4

I have a project in which I am getting a vector of 32-bit ARM instructions, and a part of the instructions (offset values) needs to be read as signed (two's complement) numbers instead of unsigned numbers.

I used a uint32_t vector because all the opcodes and registers are read as unsigned and the whole instruction was 32-bits.

For example:

I have this 32-bit ARM instruction encoding:

uint32_t addr = 0b00110001010111111111111111110110

The last 19 bits are the offset of the branch that I need to read as signed integer branch displacement. This part: 1111111111111110110


I have this function in which the parameter is the whole 32-bit instruction: I am shifting left 13 places and then right 13 places again to have only the offset value and move the other part of the instruction.

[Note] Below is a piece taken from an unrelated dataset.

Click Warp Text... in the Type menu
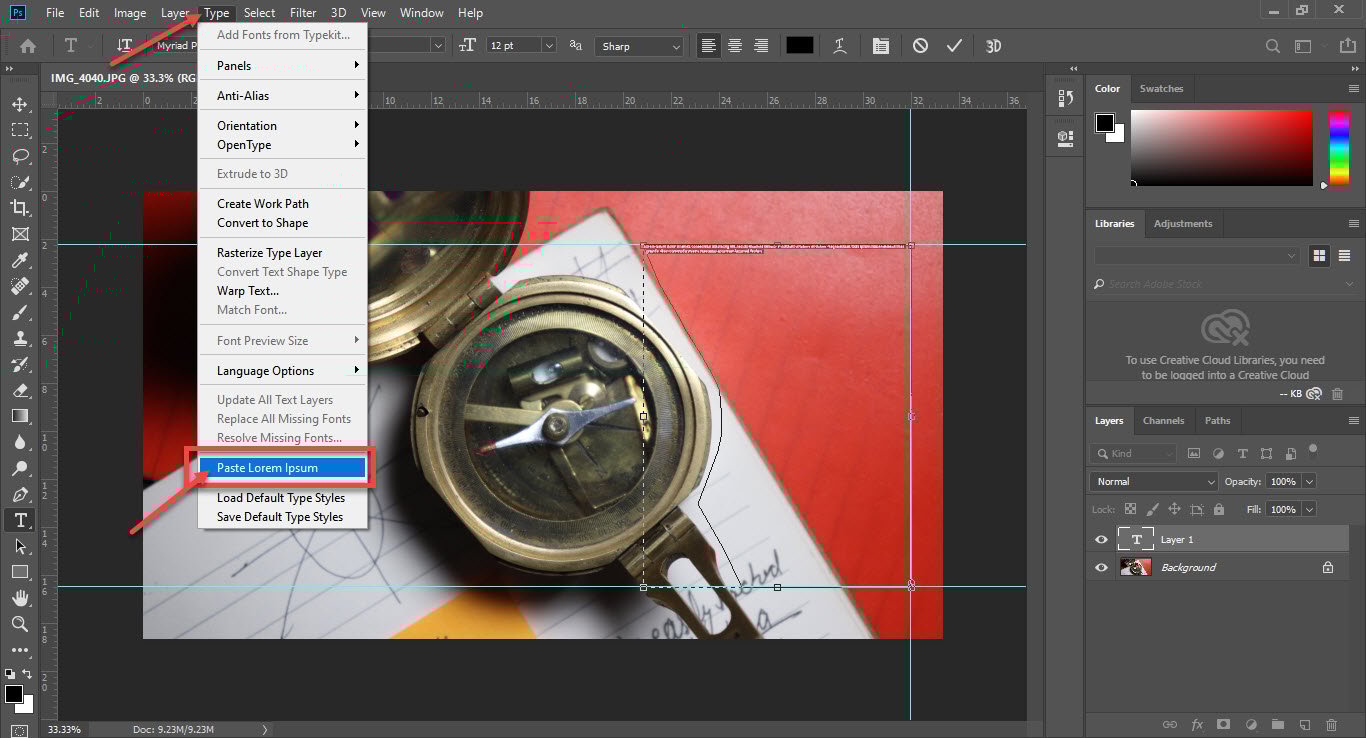point(248,291)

I have tried this function casting to different signed variables, using different ways of casting and using other c++ functions, but it prints the number as it was unsigned.

int getCat1BrOff(uint32_t inst)
{
    uint32_t temp = inst << 13;
    uint32_t brOff = temp >> 13;
    return (int)brOff;
}

I get decimal number 524278 instead of -10.

The last option that I think is not the best one, but it may work is to set all the binary values in a string. Invert the bits and add 1 to convert them and then convert back the new binary number into decimal. As I would of do it in a paper, but it is not a good solution.

M.M
  • 138,810
  • 21
  • 208
  • 365
  • 2
    `temp` and `brOff` should be signed. Can't be bothered to check if that's standard compliant but `gcc -ansi -pedantic` accepts it :) – Jester Nov 17 '19 at 19:06
  • And to underscore the point: the `u` part of `uint32_t` means unsigned. That's what it means. Unsigned means: when you shift right, the high order bit gets filled with `0`. That's a fundamental property of unsigned integer types. That's obviously not what you want, so you obviously can't use an unsigned type for this. – Sam Varshavchik Nov 17 '19 at 19:09
  • 1
    I need to use an unsigned type because it is really an instruction with an opcode, registers and other important parts that must be read as unsigned. I shifted to get rid (make 0s) the bits that I am not converting to signed and only get the offset value of the instruction. I could of AND it with 0b00000000000001111111111111111111 and works as well. – Moises Rodan Nov 17 '19 at 19:14
  • You can use an unsigned type wherever you need it. But, here, you need to use a signed type, for the reasons stated. There is no prohibition about a temporary conversion to a signed type, for the purposes of a particular operation, and then converting it back. – Sam Varshavchik Nov 17 '19 at 19:15
  • I got it. If I shift the signed value will fill the bits with 1 instead of 0. Let me check – Moises Rodan Nov 17 '19 at 19:20
  • @SamVarshavchik Thank you!! I got it thanks to you. I needed someone to refresh properties. – Moises Rodan Nov 17 '19 at 19:23
  • C's binary and other operators are not typed. There is no distinction of the operator itself for adding, multiplying, dividing, shifting, etc.. The only way to tell C whether an operator should perform signed, unsigned, float or double is to cast an(the) operand(s) a desired type prior to using a (binary) operator. You can cast it one way, then cast it back as needed. – Erik Eidt Nov 17 '19 at 20:25
  • 2
    Please don't include the answer in your question. If you have a solution, you can post an answer. – Keith Thompson Nov 17 '19 at 20:35
  • 1
    `brOff << 13` is potentially UB in portable C++ because you could be overflowing a signed-integer left shift. Don't cast to `int32_t` until *after* left shifting. And don't post an answer in the question. – Peter Cordes Nov 17 '19 at 21:25

2 Answers2

2

It boils down to doing a sign extension where the sign bit is the 19th one. There are two ways.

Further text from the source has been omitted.